On the other hand is the software development position in New York that I have had for two co-op terms. For the next five years or so, I will be firmly rooted in New York, and I will generally be working with the same group on the same kinds of projects. Through this experience, I will further develop my technical skills, but there is hope of moving to the Business side, where I would be in a client-facing role. The work environment is cool, but much more academic; the office draws a lot of “oohs” and “ahhs” but chances of going out for a pint after work are slim. Their offer is very attractive (full benefits, what?) and the long-term potential at the company is great. And I should add that the work hours are fairly predictable and reasonable. There are, however, a great deal of social costs involved with moving to New York (being away from the bulk of my friends, not being able to barbeque, and so on), and then there are the financial costs that are eyebrow-raising, to say the least.

In very broad terms, I suppose it comes down to choosing between a nice lifestyle now or a better lifestyle in five to ten years. To some, this may seem like a no-brainer. I am concerned, though, over what kind of precedent I could be setting for myself through this decision; what sort of compromises would I be willing to make in the future for either one of those? Would I put off potentially better careers to enjoy life now? Would I prolong short-term cognitive dissonance in favour of more rewards in the future? Sigh. These, and similar questions, have mercilessly kept me up for many nights. If all goes to plan, I will make a decision and will make it public sometime in the next week or two. It will be a big turning point in my life and part of me is really anxious to make that choice. Then I might be able to sleep again.

Anyhow, this post is getting on the long-ish side (well, it might have been getting long a little while ago), and I think that it effectively catches you up on the academic, professional, and recreational sides of my life. Besides, I think that I owe you a big post after near radio silence over the past two months. I trust that you have been keeping well; please drop me a line with exciting details, though! I’m looking forward to hearing from you again ๐Ÿ™‚ Until then, do take care of yourself.

Sincerely,

Justin

Edit: With respect to the job decision, I firmly believe that wherever I choose is where I would want to stay for a number of years. I am definitely not a fan of going to a company and then leaving after a year or two or three or something like that. The lack of commitment by employees in my generation is alarming, and I have no intention of being like that.

2 Responses to “An Open Letter to Nobody (And Everyone)”

  1. Tony Says:

    You are fortunate to be choosing between two pretty good options.
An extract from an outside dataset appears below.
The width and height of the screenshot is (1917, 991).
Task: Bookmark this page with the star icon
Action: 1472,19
No matter which one you pick, your odds of being happy with it are quite high. The only real danger is that you may lapse into “what might have been” thoughts but you can avoid those by focussing on making the most of whichever place you end up picking.

  2. Emily Says:

    This may not be the answer, but it just might help reveal a tiny something –

    Take two index cards, and label one “New York/Bloomberg” and the other one “Toronto/[Company].” Turn them face-down, and mix them up so you don’t know which is which–and then pick one up. Imagine that the card you hold in your hand is the option you MUST choose. How does it make you feel?

    If it puts a pang of anxiety in your gut and makes you worry about future regrets, then you should probably reconsider going for that option. If, however, there’s an inexplicable (even if slight) sense of relief in your heart, then you’re probably better off with the one in your hand.
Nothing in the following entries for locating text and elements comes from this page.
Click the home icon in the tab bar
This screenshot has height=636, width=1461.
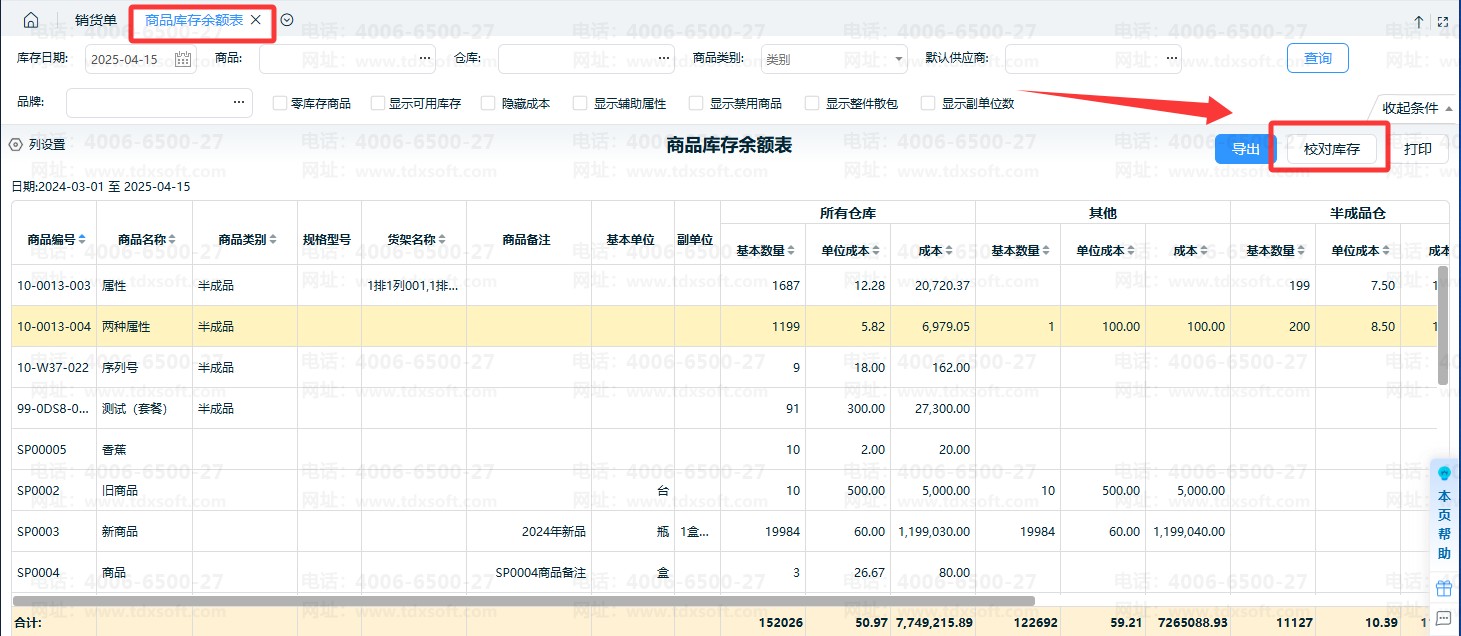point(31,20)
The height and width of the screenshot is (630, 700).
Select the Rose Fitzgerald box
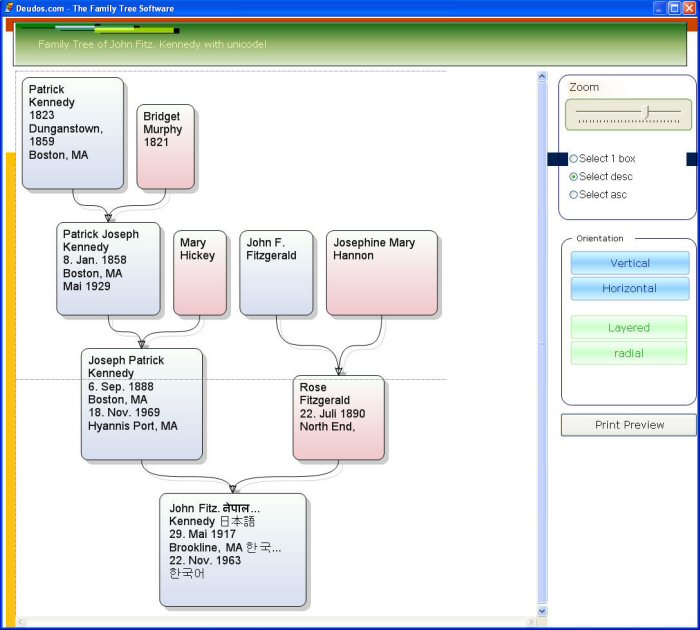click(x=338, y=417)
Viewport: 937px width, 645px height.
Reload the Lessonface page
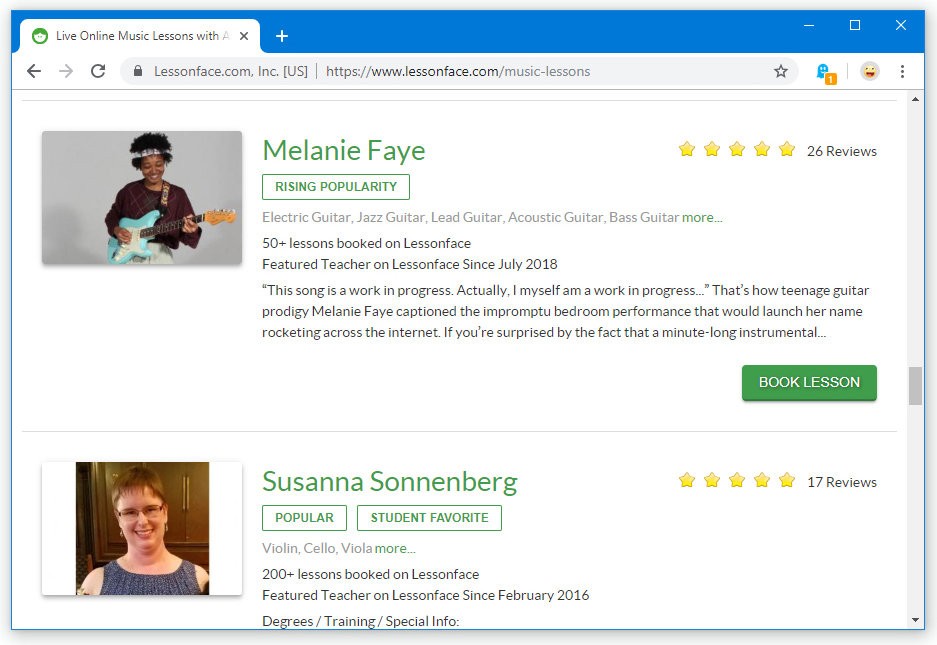[98, 71]
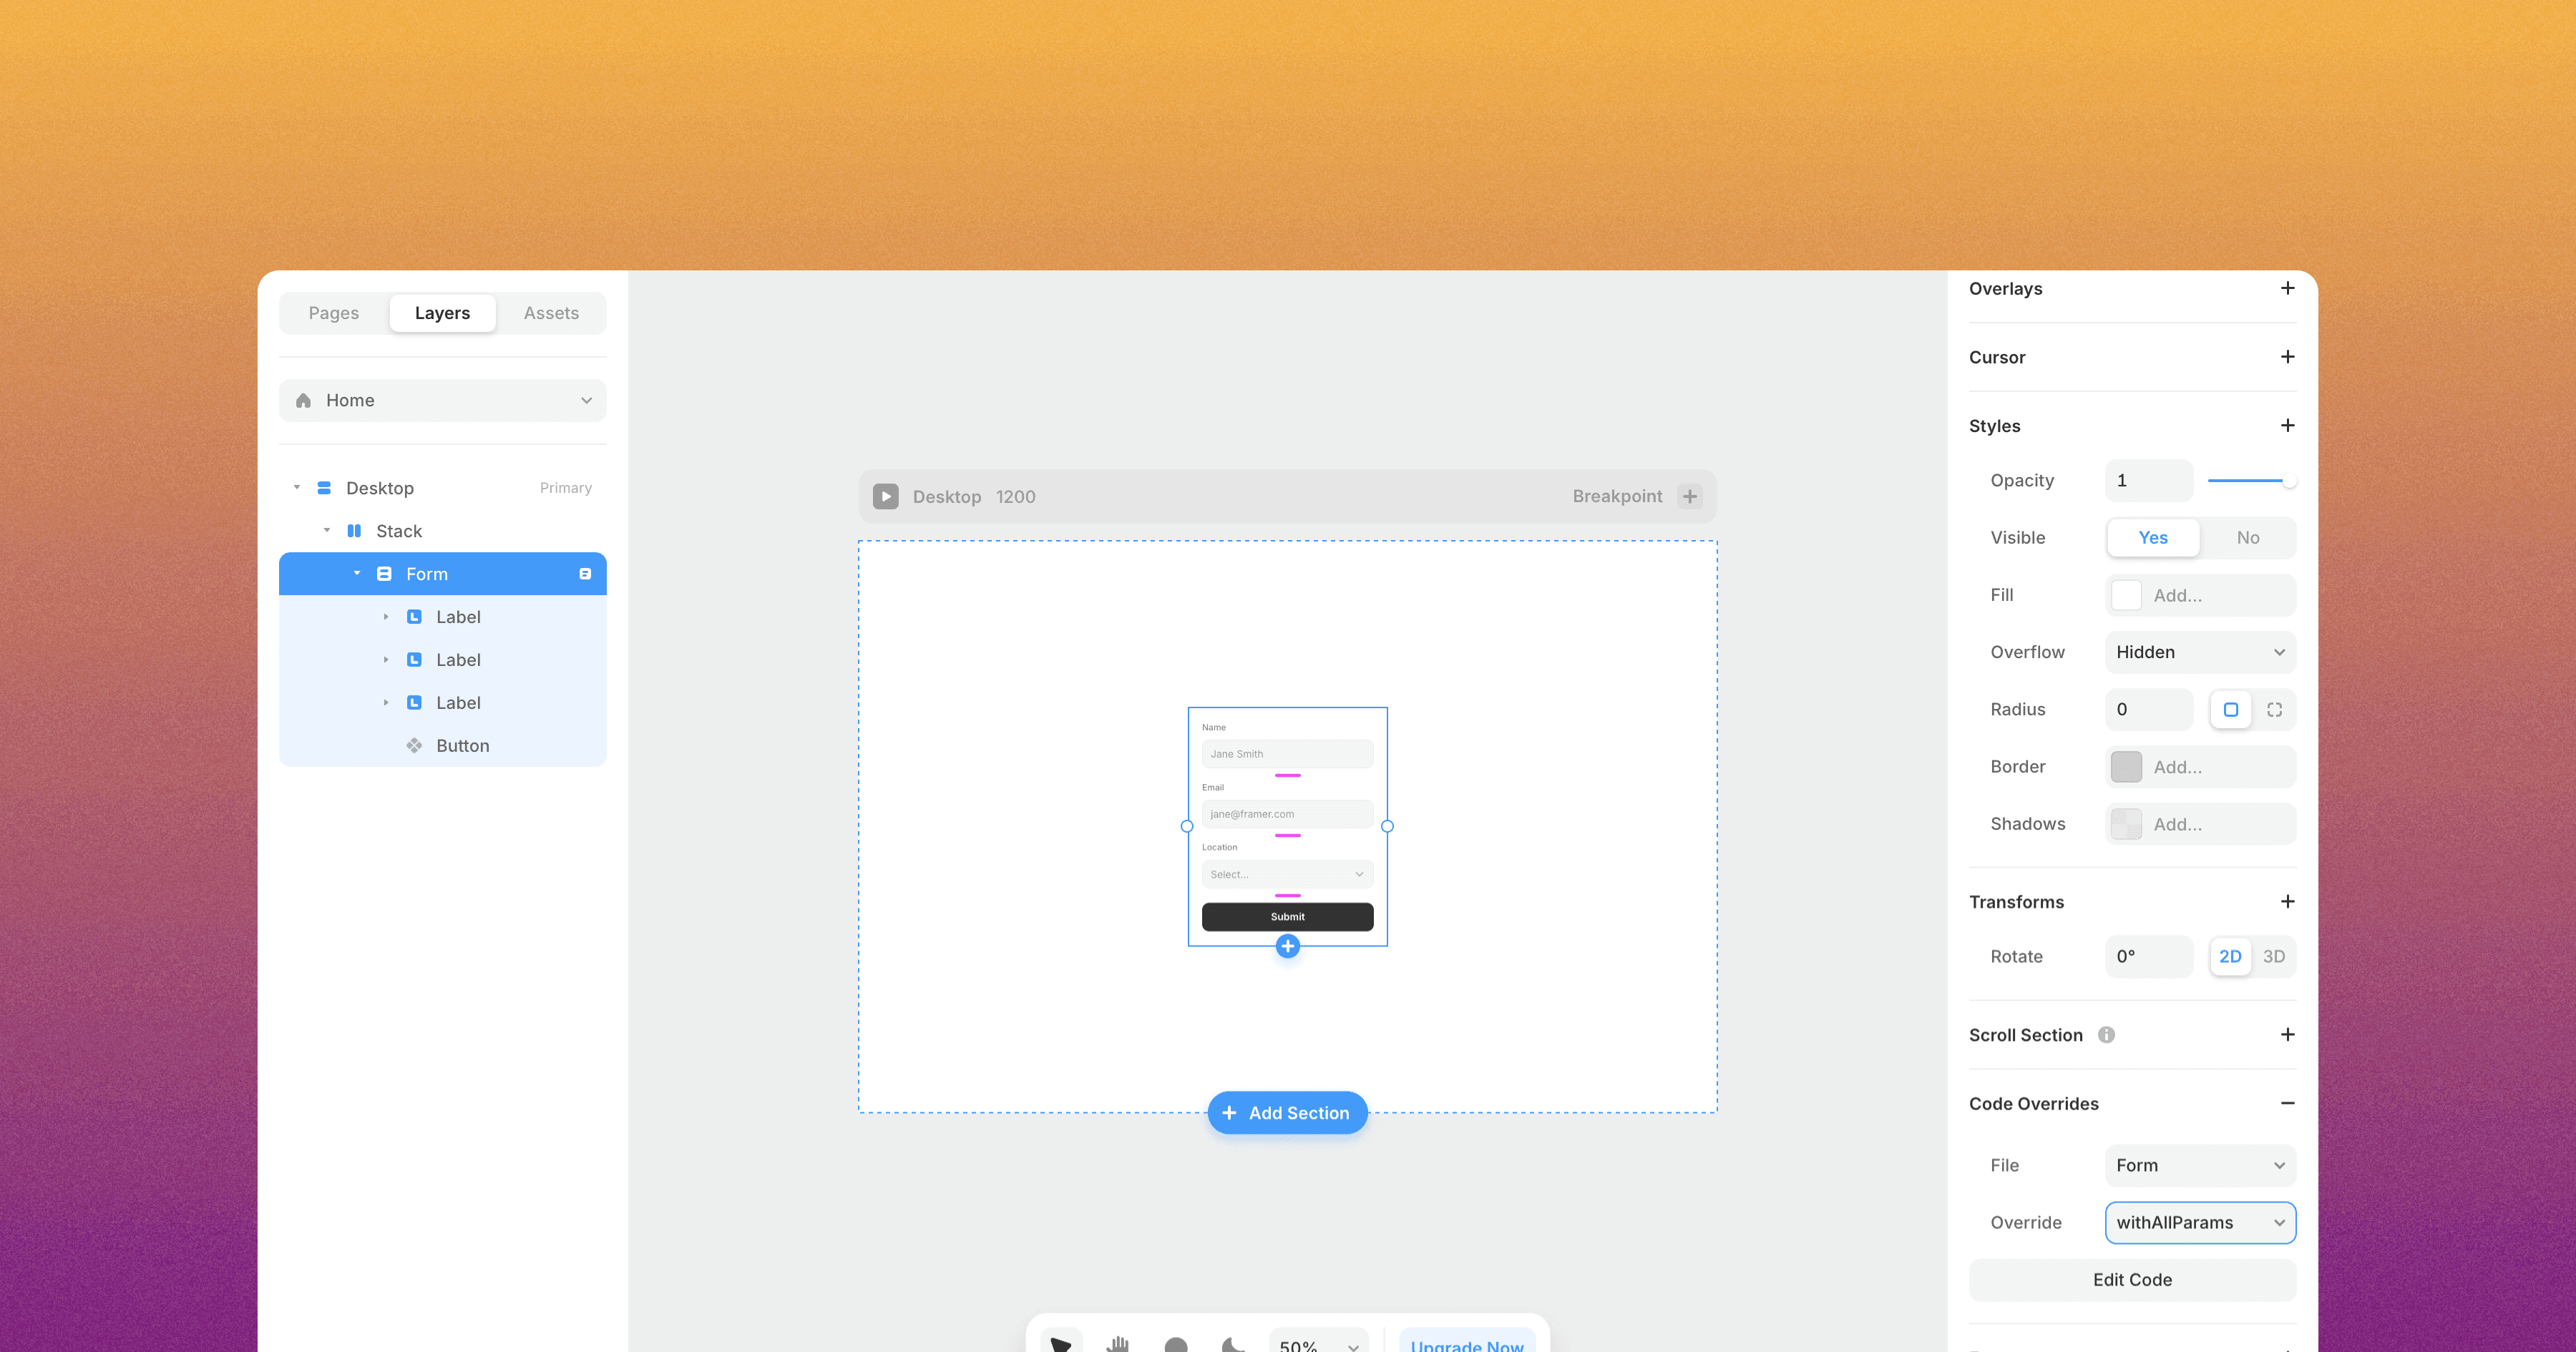Screen dimensions: 2576x1352
Task: Switch to the Assets tab
Action: click(x=549, y=312)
    Remember that no matter which one you choose (because Tony is right, you are lucky to have two great options), the wonderful (?) thing about this life is that we are never given opportunities for do-overs, and therefore, we never can really know “what might have been.” This ignorance, while scary, can be a blessing in disguise if we choose to rest in it after making the best decisions possible (given limited information) along the way.

    I’ll be praying for your wisdom on this one.